Once blood and sputum samples were collected, they had to undergo various kinds of testing that helped make a diagnosis of TB or MDR-TB and identify the genetic strain, so that researchers could study the virulence of the specific bacteria. PIH/SES started out using Peru’s regional laboratory, but the volume of samples quickly overwhelmed it. PIH/SES thought the country needed greater lab capacity anyway, so it built a new lab that can run tests more quickly than any other lab in the country.
The staff worked so hard, and cared for their patients so much, that many were at risk of burning out. Lecca recalled that PIH/SES tried to inspire a sense of unity and purpose in the team through all-staff meetings that included icebreaker activities. Once he even hired a clown to cheer them up.
“By working for EPI, I’ve gotten to know many districts in Lima that I never would have visited otherwise,” said Guevara. “The difference from the wealthy parts of Lima to where we were working is striking. I went where people are very poor. In these areas, people are struggling to provide for large families—struggling to find something to eat, and experiencing domestic violence and crime. To visit them, I would have to climb stairs, going up and up and up, not knowing when it would end. There are tiny houses that are very difficult to reach. And in this environment, people are trying to study and work. It helped me to see more of Lima, which was very gratifying and very difficult to witness.”

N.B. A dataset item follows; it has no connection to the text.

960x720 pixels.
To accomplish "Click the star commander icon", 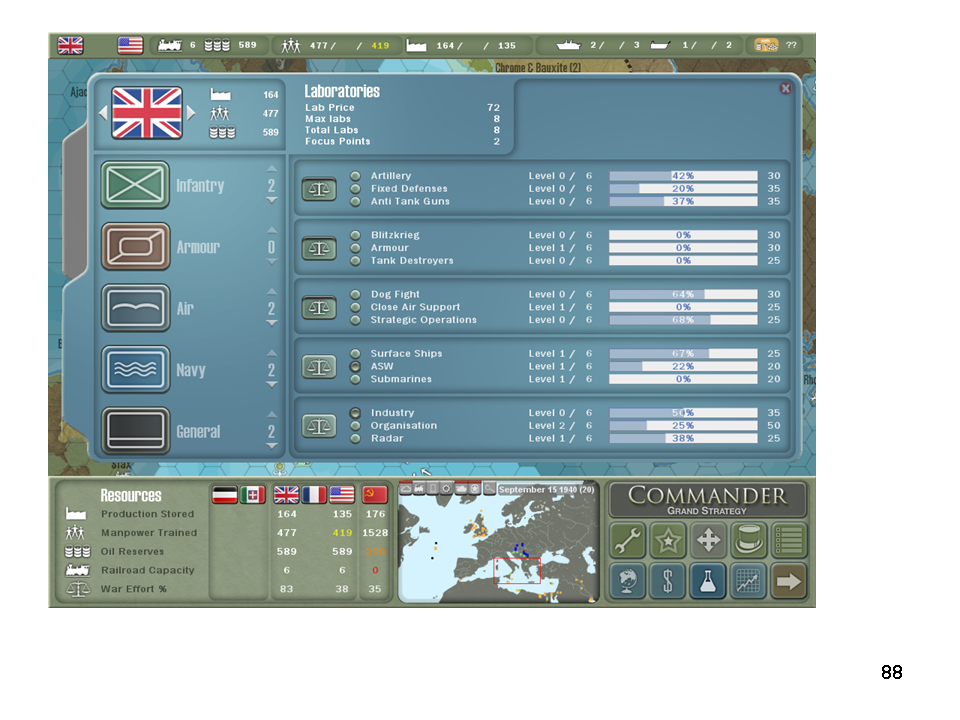I will [x=667, y=541].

Many participants ended up feeling grateful for their involvement in the study. The home visits from study staff allowed them to ask questions they otherwise might not and identify problems earlier than if they waited to go to the health center. The case where Lecca woke up in the middle of the night was not exceptional. That morning, Lecca explained a lot about tuberculosis to the family, and with that understanding, the uncle who was sick took his medicine religiously. No one else in the family fell ill.

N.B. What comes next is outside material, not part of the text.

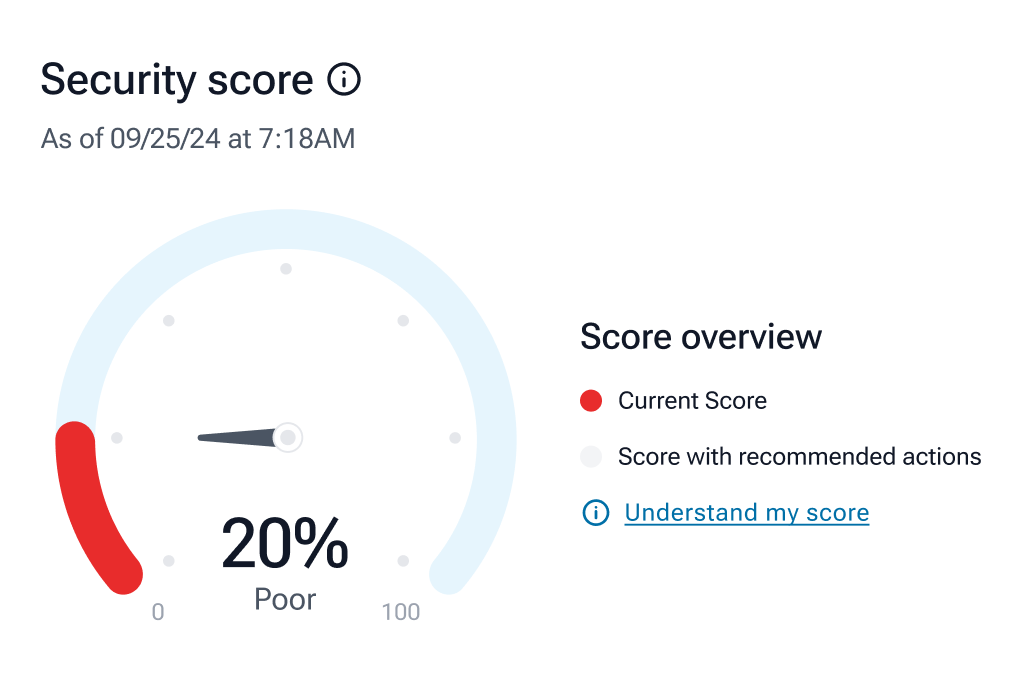1034x700 pixels.
Task: Click the 0 label on the gauge
Action: [158, 612]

“One of the reasons for our success was that we didn’t only focus on the activities of the study,” Lecca said. “If we found a problem with the patient, we tried to do whatever we could to help. As a result, the study staff became very involved with the study participants—they felt like family. The participants were very grateful for the opportunities to have a visit from a medical professional. They lived in remote hillsides, and no one else came to see them.”
Results so far
Harvard researchers are analyzing the data that the SES team collected and plan to publish their major results in coming months. In the meantime, the study has generated new knowledge that can help fight TB. For example, the group has published a study showing that both the bacille Calmette-Guerin vaccine for tuberculosis and Isoniazid preventive therapy do help prevent active disease, which was previously less certain. They also published research showing that TB patients with HIV were less likely to transmit the infection to their household contacts, compared to TB patients who were not infected with HIV. Another finding was that TB patients who smoke cigarettes are more likely than non-smokers to transmit the disease.
As a result of genetic testing on the TB strains collected, the team now has an archive of information about which genetic strains are likely to be drug-resistant, which Murray hopes can be used to improve diagnosis of drug-resistance in patients. Right now, all tuberculosis patients are at risk of being under-treated for drug-resistant tuberculosis because clinicians lack information on what drugs their bacteria is resistant to.
“We see this as a huge gold mine of data on the risk factors for infection, disease, and drug resistance in this very big cohort,” Murray said.